Entries drawn from a collection
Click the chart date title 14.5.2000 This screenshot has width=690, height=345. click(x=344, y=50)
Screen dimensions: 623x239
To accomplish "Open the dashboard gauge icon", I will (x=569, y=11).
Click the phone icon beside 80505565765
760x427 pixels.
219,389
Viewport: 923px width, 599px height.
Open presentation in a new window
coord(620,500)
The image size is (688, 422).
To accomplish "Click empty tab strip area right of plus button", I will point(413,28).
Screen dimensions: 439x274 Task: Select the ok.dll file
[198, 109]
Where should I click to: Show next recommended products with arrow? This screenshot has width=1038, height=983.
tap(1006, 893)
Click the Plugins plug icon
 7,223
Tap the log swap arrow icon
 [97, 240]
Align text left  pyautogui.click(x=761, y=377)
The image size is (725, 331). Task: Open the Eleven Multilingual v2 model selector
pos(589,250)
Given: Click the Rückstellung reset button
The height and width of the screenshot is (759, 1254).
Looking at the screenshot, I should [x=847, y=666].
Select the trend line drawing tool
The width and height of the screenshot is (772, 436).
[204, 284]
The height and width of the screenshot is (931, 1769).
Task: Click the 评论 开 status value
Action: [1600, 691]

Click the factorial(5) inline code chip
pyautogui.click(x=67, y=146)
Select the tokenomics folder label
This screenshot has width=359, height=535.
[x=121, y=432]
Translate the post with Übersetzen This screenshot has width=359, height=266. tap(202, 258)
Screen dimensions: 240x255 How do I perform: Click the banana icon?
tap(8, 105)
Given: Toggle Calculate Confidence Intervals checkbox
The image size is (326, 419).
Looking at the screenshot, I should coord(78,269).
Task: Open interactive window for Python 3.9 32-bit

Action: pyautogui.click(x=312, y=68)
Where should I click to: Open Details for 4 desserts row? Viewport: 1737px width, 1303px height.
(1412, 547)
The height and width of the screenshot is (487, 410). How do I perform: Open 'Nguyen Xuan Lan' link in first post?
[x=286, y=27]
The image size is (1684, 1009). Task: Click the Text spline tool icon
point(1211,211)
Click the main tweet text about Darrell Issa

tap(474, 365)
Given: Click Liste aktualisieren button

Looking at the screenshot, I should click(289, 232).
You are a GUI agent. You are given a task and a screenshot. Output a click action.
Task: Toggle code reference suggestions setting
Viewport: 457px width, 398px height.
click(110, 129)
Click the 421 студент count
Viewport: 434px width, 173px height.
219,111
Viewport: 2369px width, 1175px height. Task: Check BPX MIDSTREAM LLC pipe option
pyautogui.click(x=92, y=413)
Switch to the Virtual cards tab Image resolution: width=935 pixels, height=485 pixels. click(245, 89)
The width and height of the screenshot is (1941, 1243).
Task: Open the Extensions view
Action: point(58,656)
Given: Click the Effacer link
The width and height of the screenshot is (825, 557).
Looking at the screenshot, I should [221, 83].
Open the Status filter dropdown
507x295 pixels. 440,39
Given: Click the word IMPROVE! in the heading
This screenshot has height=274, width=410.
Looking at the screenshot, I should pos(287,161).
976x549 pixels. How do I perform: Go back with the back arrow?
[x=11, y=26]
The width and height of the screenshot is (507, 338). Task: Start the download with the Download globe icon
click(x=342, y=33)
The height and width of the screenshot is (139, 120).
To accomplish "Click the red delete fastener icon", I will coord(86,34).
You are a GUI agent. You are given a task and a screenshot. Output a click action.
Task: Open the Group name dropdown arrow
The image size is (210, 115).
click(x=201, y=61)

▶ _WHAT IS REQUIRED_
Reproduce all of the material above line for line, changing nothing.

▶ _WORKED SOLUTION_
Click the chart date title 14.5.2000 This screenshot has width=690, height=345. click(x=344, y=50)
Screen dimensions: 623x239
To accomplish "Open the dashboard gauge icon", I will (x=569, y=11).
Click the phone icon beside 80505565765
760x427 pixels.
219,389
Viewport: 923px width, 599px height.
Open presentation in a new window
coord(620,500)
The image size is (688, 422).
To accomplish "Click empty tab strip area right of plus button", I will point(413,28).
Screen dimensions: 439x274 Task: Select the ok.dll file
[198, 109]
Where should I click to: Show next recommended products with arrow? This screenshot has width=1038, height=983.
tap(1006, 893)
Click the Plugins plug icon
 7,223
Tap the log swap arrow icon
 [97, 240]
Align text left  pyautogui.click(x=761, y=377)
The image size is (725, 331). Task: Open the Eleven Multilingual v2 model selector
pos(589,250)
Given: Click the Rückstellung reset button
The height and width of the screenshot is (759, 1254).
Looking at the screenshot, I should [x=847, y=666].
Select the trend line drawing tool
The width and height of the screenshot is (772, 436).
[204, 284]
The height and width of the screenshot is (931, 1769).
Task: Click the 评论 开 status value
Action: [1600, 691]

Click the factorial(5) inline code chip
pyautogui.click(x=67, y=146)
Select the tokenomics folder label
This screenshot has width=359, height=535.
[x=121, y=432]
Translate the post with Übersetzen This screenshot has width=359, height=266. tap(202, 258)
Screen dimensions: 240x255 How do I perform: Click the banana icon?
tap(8, 105)
Given: Toggle Calculate Confidence Intervals checkbox
The image size is (326, 419).
Looking at the screenshot, I should coord(78,269).
Task: Open interactive window for Python 3.9 32-bit

Action: pyautogui.click(x=312, y=68)
Where should I click to: Open Details for 4 desserts row? Viewport: 1737px width, 1303px height.
(1412, 547)
The height and width of the screenshot is (487, 410). How do I perform: Open 'Nguyen Xuan Lan' link in first post?
[x=286, y=27]
The image size is (1684, 1009). Task: Click the Text spline tool icon
point(1211,211)
Click the main tweet text about Darrell Issa

tap(474, 365)
Given: Click Liste aktualisieren button

Looking at the screenshot, I should click(289, 232).
You are a GUI agent. You are given a task and a screenshot. Output a click action.
Task: Toggle code reference suggestions setting
Viewport: 457px width, 398px height.
click(110, 129)
Click the 421 студент count
Viewport: 434px width, 173px height.
219,111
Viewport: 2369px width, 1175px height. Task: Check BPX MIDSTREAM LLC pipe option
pyautogui.click(x=92, y=413)
Switch to the Virtual cards tab Image resolution: width=935 pixels, height=485 pixels. click(245, 89)
The width and height of the screenshot is (1941, 1243).
Task: Open the Extensions view
Action: point(58,656)
Given: Click the Effacer link
The width and height of the screenshot is (825, 557).
Looking at the screenshot, I should [221, 83].
Open the Status filter dropdown
507x295 pixels. 440,39
Given: Click the word IMPROVE! in the heading
This screenshot has height=274, width=410.
Looking at the screenshot, I should pos(287,161).
976x549 pixels. How do I perform: Go back with the back arrow?
[x=11, y=26]
The width and height of the screenshot is (507, 338). Task: Start the download with the Download globe icon
click(x=342, y=33)
The height and width of the screenshot is (139, 120).
To accomplish "Click the red delete fastener icon", I will coord(86,34).
You are a GUI agent. You are given a task and a screenshot. Output a click action.
Task: Open the Group name dropdown arrow
The image size is (210, 115).
click(x=201, y=61)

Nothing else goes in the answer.